If the registration stability batches are no longer fully representative following a change to the process, ASAP data can be used without the requirement to produce additional formal stability studies before regulatory submission. This is particularly of interest when development timelines are restricted and the time for additional stability studies to be completed would significantly delay the marketing of the product. ASAP studies also allow an estimation of the impact of humidity on degradation of solid dosage forms, and can be combined with Moisture Vapor Transmission Rate (MVTR) of the packaging and moisture sorption isotherms of the internal components to identify the most appropriate packaging configuration for the solid oral dosage form.

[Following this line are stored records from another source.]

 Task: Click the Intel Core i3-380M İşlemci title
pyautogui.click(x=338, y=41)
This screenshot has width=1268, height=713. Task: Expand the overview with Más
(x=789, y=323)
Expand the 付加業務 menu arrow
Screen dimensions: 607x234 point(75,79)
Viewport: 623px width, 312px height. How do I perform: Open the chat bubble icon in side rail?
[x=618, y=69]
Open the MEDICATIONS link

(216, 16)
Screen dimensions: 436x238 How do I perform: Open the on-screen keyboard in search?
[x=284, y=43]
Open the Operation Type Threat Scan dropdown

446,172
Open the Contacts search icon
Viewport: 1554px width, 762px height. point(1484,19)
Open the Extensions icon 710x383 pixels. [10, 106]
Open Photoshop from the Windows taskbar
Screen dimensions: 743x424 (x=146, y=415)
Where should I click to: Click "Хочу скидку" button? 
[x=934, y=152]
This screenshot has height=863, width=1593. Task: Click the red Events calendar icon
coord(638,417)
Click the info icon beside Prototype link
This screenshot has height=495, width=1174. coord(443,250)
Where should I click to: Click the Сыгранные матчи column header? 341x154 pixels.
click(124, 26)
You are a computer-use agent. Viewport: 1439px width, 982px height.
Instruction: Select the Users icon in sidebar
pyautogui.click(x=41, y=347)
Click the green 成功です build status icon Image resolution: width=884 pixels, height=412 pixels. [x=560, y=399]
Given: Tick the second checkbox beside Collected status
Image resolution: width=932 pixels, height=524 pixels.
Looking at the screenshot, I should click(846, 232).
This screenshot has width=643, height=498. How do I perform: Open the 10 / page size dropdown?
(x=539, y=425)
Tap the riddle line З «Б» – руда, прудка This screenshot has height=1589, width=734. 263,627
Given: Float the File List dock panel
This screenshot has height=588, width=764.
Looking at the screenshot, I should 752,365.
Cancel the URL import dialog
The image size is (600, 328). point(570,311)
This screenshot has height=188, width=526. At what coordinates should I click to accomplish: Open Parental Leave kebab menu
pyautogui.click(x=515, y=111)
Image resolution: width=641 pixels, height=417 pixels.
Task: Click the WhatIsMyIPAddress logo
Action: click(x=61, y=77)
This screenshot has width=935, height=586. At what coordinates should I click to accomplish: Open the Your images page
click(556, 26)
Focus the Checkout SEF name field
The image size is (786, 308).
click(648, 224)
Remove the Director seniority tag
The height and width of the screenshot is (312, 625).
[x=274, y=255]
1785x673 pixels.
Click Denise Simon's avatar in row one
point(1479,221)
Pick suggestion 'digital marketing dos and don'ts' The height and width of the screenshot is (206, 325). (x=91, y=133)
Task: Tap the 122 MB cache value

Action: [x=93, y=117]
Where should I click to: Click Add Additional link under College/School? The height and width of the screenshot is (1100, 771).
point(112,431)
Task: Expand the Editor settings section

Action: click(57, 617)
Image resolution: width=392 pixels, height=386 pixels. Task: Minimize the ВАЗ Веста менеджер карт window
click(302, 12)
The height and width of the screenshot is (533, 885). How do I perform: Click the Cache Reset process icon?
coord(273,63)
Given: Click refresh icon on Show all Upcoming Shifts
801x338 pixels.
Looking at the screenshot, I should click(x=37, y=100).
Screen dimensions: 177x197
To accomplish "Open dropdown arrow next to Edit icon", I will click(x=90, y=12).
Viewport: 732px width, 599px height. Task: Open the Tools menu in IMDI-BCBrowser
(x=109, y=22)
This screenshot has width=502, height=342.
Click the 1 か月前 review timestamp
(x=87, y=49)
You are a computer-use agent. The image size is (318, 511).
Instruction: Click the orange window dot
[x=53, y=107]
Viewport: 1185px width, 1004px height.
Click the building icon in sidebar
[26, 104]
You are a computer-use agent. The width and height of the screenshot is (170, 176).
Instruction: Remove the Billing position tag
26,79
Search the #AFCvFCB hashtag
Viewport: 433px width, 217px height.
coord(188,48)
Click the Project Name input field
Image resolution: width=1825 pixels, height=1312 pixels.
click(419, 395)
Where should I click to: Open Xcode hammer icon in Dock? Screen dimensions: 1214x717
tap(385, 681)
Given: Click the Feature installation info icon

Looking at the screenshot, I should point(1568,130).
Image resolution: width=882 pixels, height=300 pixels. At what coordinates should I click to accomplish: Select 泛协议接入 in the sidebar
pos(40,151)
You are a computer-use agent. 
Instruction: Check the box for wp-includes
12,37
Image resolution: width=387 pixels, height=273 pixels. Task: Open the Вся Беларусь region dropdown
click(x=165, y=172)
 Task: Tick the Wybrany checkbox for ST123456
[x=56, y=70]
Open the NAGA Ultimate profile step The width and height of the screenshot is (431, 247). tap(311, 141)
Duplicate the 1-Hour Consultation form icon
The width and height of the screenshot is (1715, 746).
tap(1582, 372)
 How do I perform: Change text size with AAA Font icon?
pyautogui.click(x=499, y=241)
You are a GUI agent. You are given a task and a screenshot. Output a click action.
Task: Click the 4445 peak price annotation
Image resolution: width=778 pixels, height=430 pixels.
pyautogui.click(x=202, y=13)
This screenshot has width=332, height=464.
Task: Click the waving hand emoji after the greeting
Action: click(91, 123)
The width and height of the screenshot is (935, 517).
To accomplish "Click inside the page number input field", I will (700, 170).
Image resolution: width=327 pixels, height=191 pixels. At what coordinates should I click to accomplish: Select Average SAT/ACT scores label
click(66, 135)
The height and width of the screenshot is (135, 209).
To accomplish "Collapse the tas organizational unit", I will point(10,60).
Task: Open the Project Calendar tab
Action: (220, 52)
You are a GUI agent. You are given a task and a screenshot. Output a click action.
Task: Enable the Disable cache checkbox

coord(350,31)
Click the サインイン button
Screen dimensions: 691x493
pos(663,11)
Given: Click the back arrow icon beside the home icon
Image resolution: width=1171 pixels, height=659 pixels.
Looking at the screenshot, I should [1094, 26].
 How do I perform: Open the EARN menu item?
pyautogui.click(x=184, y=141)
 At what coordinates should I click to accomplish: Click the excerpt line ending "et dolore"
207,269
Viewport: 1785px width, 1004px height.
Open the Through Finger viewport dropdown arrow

Moreover, any changes to the configuration i.e. change in tablet count, desiccant, wall thickness, initial moisture content can be accurately predicted without the need to repeat the stability studies. Where there is a need to assign a shelf life or retest period within a restricted timescale in order to expedite regulatory submission and delivery of medicines to patients, it is possible for ASAP studies to be used as the primary source of stability data to predict and assign these shelf lives and retest periods, utilizing limited long term ‘traditional’ stability data as supportive data to verify the model over a shorter timeframe. This would significantly reduce the time for development, and where necessary the long-term stability data can be provided post approval to demonstrate the appropriateness of the stability assignment. This strategy has already been utilized for post approval changes.